Crabgrass seed begins to germinate when the soil reaches a temperature of 55-60F at a depth of 1-2” for several days in a row. This is generally about two weeks after the Forsythia blooms drop. For a pre-emergent to work, it must be in place before the germination cycle begins. Most home and garden experts agree that the best time to apply a pre-emergent is when the soil temp is 50-55F, which is usually when Forsythia is in full bloom. But don’t jump the gun and apply the pre-emergent too early either, as the barrier it provides can breakdown and lead to crabgrass germination later in the summer.

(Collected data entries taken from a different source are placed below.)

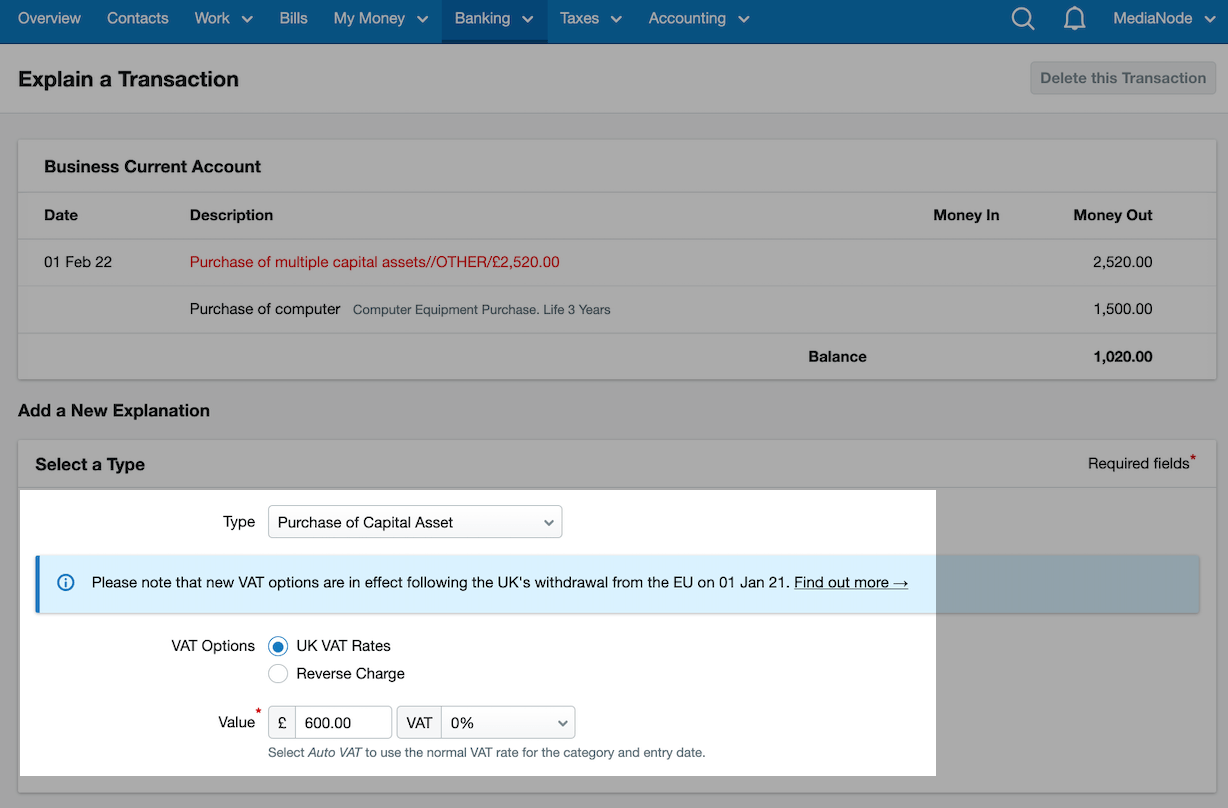Click the info icon in the VAT notice
Viewport: 1228px width, 808px height.
[66, 582]
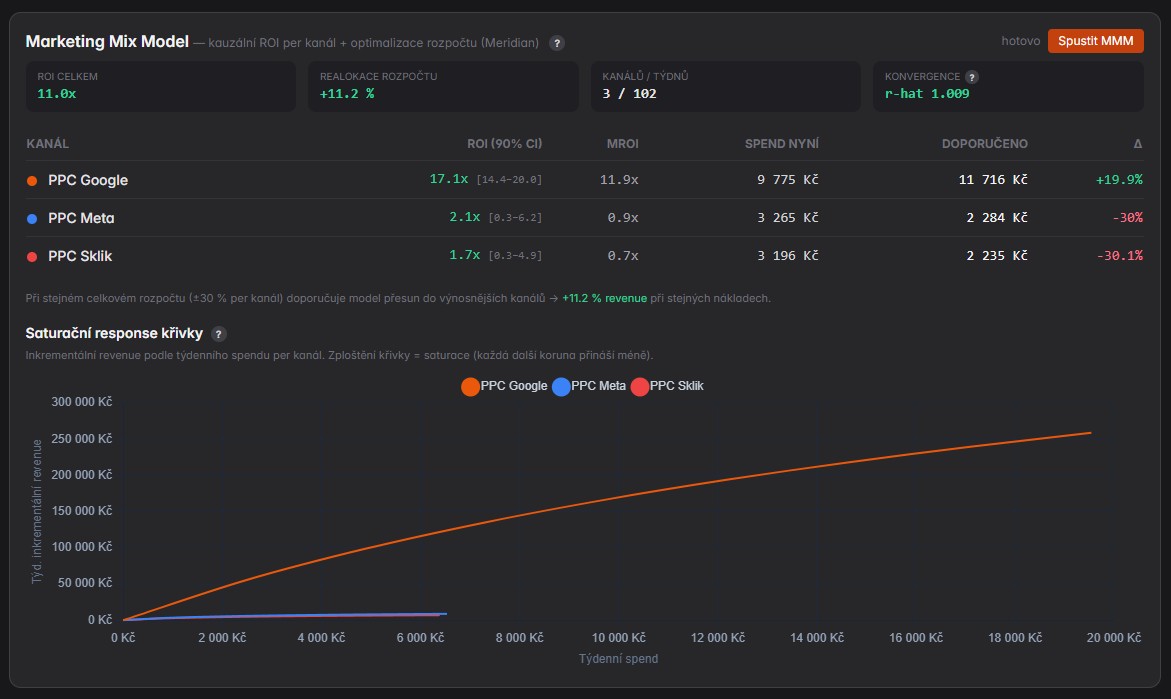Click the delta column header symbol
Image resolution: width=1171 pixels, height=699 pixels.
[x=1137, y=143]
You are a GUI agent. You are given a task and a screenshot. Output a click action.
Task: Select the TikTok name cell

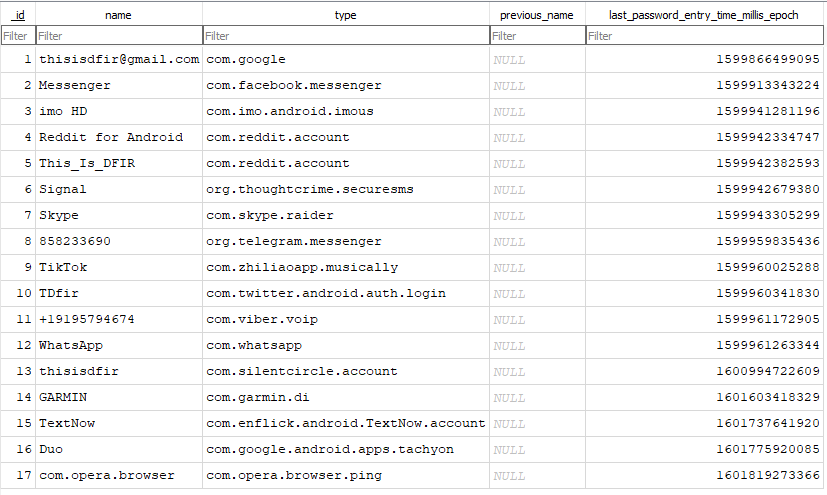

COMPARISON: Read our review of the Fall Lawn Care Tips


To combat crabgrass germination, manufacturers use a number of different chemicals. Benefin is the active ingredient in Balan and Team/Team Pro, Dithiopyr in Dimension, Meijer and Spectracide Crabgrass, Pendimethalin in Scott’s Weedgrass and Lesco Pre-M, Prodiamine in Barricade and Vigoro, Bensulide in Bensumec and Pre-San, and Oryzalin in Surflan and Weed Impede. It is important to note that all of the above will prevent grass seed from germinating, so you cannot expect good results if starting a new lawn or patching areas where a pre-emergent has been applied. If timing is such that new seed has to be planted when a dose of pre-emergent is indicated, then product containing Tupersan (Siduron) can be used. There are quite a few limitations as to what types of grasses this urea-based product works with, so read the manufacturer directions carefully before making a purchase.


Post-Emergence Control


Forked Weeding Tool


What to do if an application of pre-emergent is missed or delayed and crabgrass appears? If the amount of crabgrass is limited to a small area or in spots, they can be pulled out by hand or by using a forked weeding tool. If the areas are larger, then post-emergents such as ones containing Metharsenate (MSMA) can be used. Typically this requires two to three applications spaced seven to 10 days apart. Normal, healthy grass exposed will discolor, though. Dimension, Spectracide, and Preen (as well as other manufacturers) make products that can be effective, but chemicals such as Fenoxyprop (Acclaim Extra and Last Call) are reserved for licensed professionals only.


Wrap Up


Pay attention to the cultural controls detailed above and you’ll not only minimize crabgrass infestation, but you’ll enjoy a lush, greener, and even healthier lawn. And for maximum results, keep your eye on the Forsythia blooms.